* **Extracted records**
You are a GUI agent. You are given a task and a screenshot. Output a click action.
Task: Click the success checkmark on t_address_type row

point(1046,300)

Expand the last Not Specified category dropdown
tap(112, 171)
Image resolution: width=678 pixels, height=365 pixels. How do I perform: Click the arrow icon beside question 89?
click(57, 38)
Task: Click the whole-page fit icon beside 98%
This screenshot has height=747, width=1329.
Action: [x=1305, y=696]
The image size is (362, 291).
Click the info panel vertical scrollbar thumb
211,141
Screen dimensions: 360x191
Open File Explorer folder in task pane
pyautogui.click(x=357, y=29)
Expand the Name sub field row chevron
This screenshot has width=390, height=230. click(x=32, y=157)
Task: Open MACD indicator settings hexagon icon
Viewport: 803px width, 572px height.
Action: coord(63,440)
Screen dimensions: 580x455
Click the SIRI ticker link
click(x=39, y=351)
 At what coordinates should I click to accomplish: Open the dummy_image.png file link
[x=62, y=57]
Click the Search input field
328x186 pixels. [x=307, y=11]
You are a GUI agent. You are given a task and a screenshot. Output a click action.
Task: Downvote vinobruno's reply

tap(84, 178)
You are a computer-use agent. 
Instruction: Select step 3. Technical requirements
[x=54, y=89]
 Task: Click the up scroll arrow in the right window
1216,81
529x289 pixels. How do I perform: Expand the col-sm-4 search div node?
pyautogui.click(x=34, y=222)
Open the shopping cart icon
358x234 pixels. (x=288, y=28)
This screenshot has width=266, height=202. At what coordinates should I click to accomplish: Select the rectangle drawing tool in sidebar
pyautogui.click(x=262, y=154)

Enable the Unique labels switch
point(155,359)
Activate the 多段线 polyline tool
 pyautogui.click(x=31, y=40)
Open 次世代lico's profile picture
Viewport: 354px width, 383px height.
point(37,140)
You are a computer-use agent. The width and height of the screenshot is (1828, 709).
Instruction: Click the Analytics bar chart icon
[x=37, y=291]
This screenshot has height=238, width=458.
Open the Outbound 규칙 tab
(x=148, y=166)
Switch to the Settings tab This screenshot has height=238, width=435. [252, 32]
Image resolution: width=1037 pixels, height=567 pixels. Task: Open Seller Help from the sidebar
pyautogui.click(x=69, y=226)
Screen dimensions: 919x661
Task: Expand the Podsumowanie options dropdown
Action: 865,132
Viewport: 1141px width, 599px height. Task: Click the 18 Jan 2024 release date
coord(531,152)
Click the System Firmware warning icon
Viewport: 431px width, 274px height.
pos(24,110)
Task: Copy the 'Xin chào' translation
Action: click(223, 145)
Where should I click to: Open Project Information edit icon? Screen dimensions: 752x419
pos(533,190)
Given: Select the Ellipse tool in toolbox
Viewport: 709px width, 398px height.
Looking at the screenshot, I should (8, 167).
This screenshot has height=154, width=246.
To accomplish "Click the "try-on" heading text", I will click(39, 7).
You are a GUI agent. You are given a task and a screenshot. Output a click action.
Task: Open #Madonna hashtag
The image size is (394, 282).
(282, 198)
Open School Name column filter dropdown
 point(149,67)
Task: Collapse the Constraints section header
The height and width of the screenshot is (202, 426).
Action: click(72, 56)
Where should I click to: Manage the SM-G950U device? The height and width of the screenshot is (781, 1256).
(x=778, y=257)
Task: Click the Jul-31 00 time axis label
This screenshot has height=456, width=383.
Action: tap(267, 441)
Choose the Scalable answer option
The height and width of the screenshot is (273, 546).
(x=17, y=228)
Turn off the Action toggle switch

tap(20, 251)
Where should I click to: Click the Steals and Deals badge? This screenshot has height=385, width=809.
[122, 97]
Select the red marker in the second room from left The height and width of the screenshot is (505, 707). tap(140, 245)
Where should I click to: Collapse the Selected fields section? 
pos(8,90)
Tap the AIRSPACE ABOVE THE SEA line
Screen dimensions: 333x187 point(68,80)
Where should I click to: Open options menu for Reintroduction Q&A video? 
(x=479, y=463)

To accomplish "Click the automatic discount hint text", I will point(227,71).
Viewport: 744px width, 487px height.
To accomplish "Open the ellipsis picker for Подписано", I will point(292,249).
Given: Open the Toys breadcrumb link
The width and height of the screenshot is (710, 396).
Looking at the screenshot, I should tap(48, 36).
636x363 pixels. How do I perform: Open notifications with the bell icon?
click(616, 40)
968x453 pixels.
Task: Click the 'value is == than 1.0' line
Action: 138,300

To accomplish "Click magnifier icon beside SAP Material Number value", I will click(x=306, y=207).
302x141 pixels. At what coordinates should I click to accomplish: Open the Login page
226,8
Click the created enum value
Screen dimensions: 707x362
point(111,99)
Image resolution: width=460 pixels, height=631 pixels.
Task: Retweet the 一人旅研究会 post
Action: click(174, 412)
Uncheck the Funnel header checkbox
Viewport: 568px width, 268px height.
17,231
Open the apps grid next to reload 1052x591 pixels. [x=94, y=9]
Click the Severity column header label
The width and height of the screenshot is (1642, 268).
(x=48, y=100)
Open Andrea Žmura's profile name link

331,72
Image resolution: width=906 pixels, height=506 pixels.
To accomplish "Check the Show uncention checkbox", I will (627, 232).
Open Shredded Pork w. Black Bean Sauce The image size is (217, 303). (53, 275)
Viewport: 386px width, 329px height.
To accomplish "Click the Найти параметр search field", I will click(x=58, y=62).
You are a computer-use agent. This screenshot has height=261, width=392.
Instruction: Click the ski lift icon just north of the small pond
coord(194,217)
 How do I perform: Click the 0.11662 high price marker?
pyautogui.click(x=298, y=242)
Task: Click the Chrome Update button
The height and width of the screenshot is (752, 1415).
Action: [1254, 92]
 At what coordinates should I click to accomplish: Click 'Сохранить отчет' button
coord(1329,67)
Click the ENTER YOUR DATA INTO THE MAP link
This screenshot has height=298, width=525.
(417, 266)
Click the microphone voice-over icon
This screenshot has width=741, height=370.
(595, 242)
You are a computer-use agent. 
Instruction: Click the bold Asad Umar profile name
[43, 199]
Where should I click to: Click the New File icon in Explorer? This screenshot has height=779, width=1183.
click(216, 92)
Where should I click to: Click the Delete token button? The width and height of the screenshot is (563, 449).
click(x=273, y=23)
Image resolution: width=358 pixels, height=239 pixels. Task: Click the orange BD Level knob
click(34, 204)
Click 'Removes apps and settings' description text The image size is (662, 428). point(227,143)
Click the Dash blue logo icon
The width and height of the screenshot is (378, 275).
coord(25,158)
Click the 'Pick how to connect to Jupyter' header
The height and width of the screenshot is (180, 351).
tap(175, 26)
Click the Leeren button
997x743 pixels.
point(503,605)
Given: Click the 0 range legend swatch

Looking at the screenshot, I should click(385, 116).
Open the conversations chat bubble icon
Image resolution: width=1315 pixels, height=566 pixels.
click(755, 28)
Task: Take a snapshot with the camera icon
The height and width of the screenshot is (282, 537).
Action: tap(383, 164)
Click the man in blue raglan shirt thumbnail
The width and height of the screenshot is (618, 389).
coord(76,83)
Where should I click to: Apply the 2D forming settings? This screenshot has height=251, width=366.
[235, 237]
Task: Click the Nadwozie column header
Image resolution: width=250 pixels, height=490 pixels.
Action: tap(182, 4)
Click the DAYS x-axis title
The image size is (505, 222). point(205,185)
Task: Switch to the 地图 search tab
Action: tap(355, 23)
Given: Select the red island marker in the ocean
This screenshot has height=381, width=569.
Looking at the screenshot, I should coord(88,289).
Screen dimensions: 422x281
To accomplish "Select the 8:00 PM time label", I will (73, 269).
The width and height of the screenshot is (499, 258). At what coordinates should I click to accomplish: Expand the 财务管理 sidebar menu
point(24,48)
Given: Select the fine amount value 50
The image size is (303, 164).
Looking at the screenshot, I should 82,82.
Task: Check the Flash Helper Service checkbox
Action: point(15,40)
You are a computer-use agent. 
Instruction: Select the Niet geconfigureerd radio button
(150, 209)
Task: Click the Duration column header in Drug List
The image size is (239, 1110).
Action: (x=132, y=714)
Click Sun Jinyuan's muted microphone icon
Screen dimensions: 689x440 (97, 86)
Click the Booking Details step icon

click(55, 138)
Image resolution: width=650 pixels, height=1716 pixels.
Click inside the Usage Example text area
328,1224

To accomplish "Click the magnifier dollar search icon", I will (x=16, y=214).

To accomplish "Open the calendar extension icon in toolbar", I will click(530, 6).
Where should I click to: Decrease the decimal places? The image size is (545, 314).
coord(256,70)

* **Exercise requirements**
Write out every line from the data above that includes "time".

* **Exercise output**
Task: Click the Jul-31 00 time axis label
To accomplish "Select the 8:00 PM time label", I will (73, 269).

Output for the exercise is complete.